- Your task -
Continue the personal essay about Māori outfit-of-the-day photos and feeling Māori enough, starting after its final sentence.

- Text block -
I've been doing "Māori" Outfit of the Day photos this week, as per the following:

Mana wahine. A good day for woolly tights and all the better if they have sparkles #ootd

Madam Snazzy (@moatatamaira.bsky.social) 2024-09-17T03:19:45.680Z

There were a couple of reasons for this, one was the desire to do as the late Kiingi Tuuheitia suggested to "be Māori all day, every day" in the face of certain governmental factions that are pushing an anti-Māori agenda, another is that I just like doing outfits.

Anyway, this had involved a bit of me ferreting through my wardrobe and jewellery collection, picking out the more overtly Māori items like my "Manu is my homegirl" t-shirt (an appropriately reverent homage to one of the few Māori role models in the media I had as a preschooler... literally a plastic Māori).

But it did smack of trying a bit too hard, and as I was walking home one evening it hit me like a blinding flash - I don't have to try to be Māori, I am Māori. I am Māori because my father was Māori and he lives in my DNA, in my whakapapa. I DO NOT HAVE TO PROVE MY MĀORINESS TO ANYONE, LET ALONE MYSELF.

Now, I fully understand that that is a statement that is self-evident and very obvious and one that if you had phrased as a question, I would have said, "yes, of course" to, but here's the thing that's weird about people - we can understand something and agree that it's true but still not know it. Not actually know it in the core of our beings, in the bones of ourselves.

And I fancy I walked a little taller the rest of the way home, because I realised I don't owe anyone an apology for not being Māori enough. I will not be inwardly cringing at myself about this anymore (just about a bunch of other awkward shit).

The last few days I've been more gentle with myself on the reo stuff than I usually am. I'm not getting annoyed at myself for not knowing more, I'm just quietly stretching my reo muscles by throwing around a few extra kupu, and setting myself the challenge of learning a new waiata because I love to sing and this Anna Coddington track slaps2.

- Extracted information -
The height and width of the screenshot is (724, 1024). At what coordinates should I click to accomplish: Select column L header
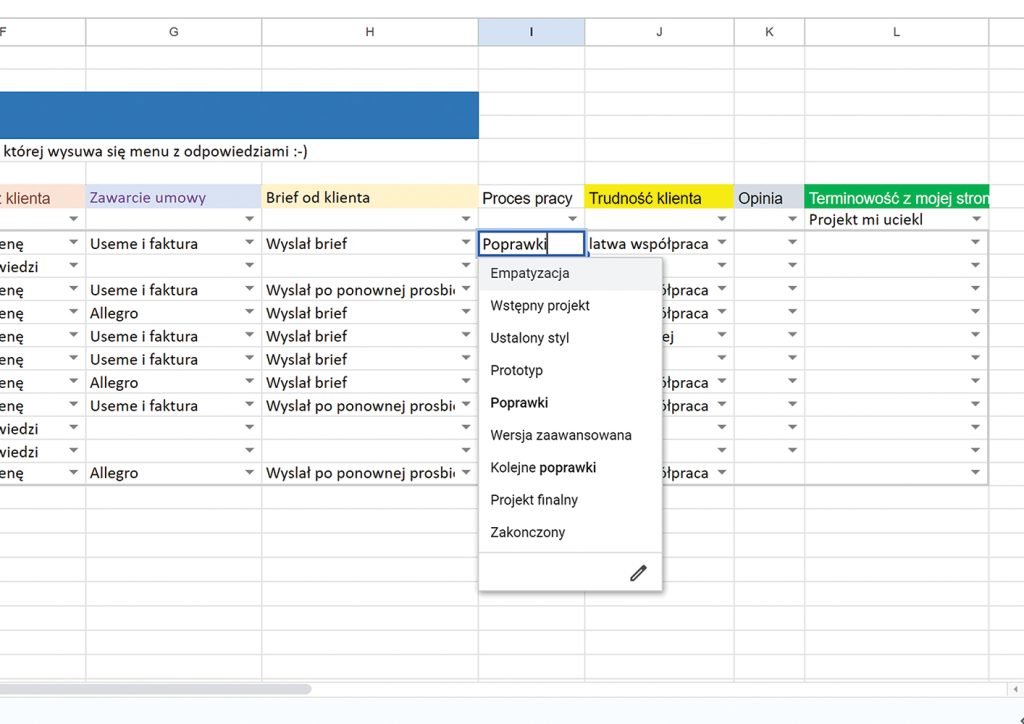(x=896, y=32)
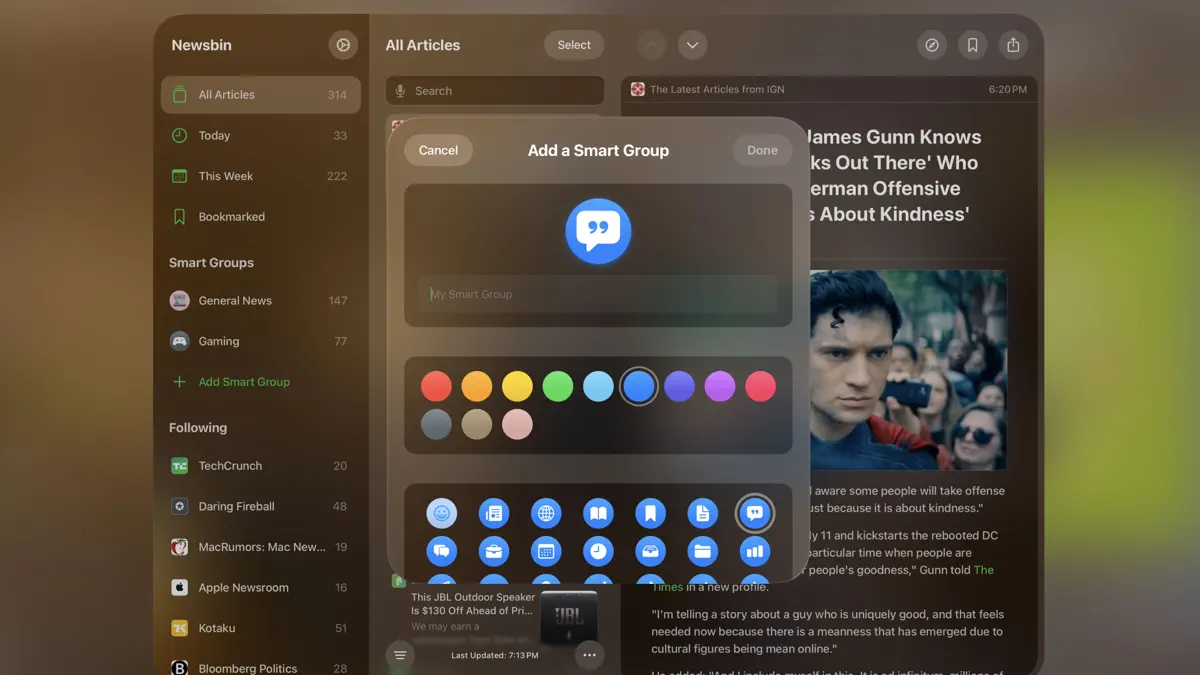Click the microphone icon in the search bar
The image size is (1200, 675).
pyautogui.click(x=400, y=90)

- Answer area -
If I do end up travelling further along in my reo journey it won't be because I'm trying to prove something to myself. It will be because I want to. It will not be motivated by guilt or a feeling that if I was just a bit better I would be good enough for some amorphous, unknown prize or tick of approval from the Tikanga Cops. If I never learn another waiata, whakataukī or kupu Māori it won't make me any less Māori. Buzzy, eh?

The plastic Māori doll that is pictured above was one that I bought from a tourist shop that sells those kinds of things, I think because I saw myself in her. There she is in her little outfit that she's maybe not that comfortable in, eyes cast sideways as if looking for an escape, very clearly a Caucasian face cast in brown plastic - so not one thing nor the other, a plastic tiki at her throat, eyebrows far too thin because she lived through the tweezeriffic 90s (okay, maybe not that last one).

But I'm not a plastic Māori.

I'm whatever kind of Māori or Moata I feel like being. And that's okay. In fact, it's fucking great.

Shout outs to

  • This shitty racist government for forcing me to think about these things/galvanising me in a way that Tangata Tiriti real ones never could.
  • The person on BlueSky who suggested Aho/Beams to me as an addition to my Matariki playlist which is how I happened upon it in the first place. It's currently my fave waiata and on high-rotate
  • Isaac Martyn for his excellent one-man show, He Māori, which I saw recently and almost certainly helped nudge some of the above epiphanies into being - seeing yourself reflected in theatre - it's a somewhat novel experience!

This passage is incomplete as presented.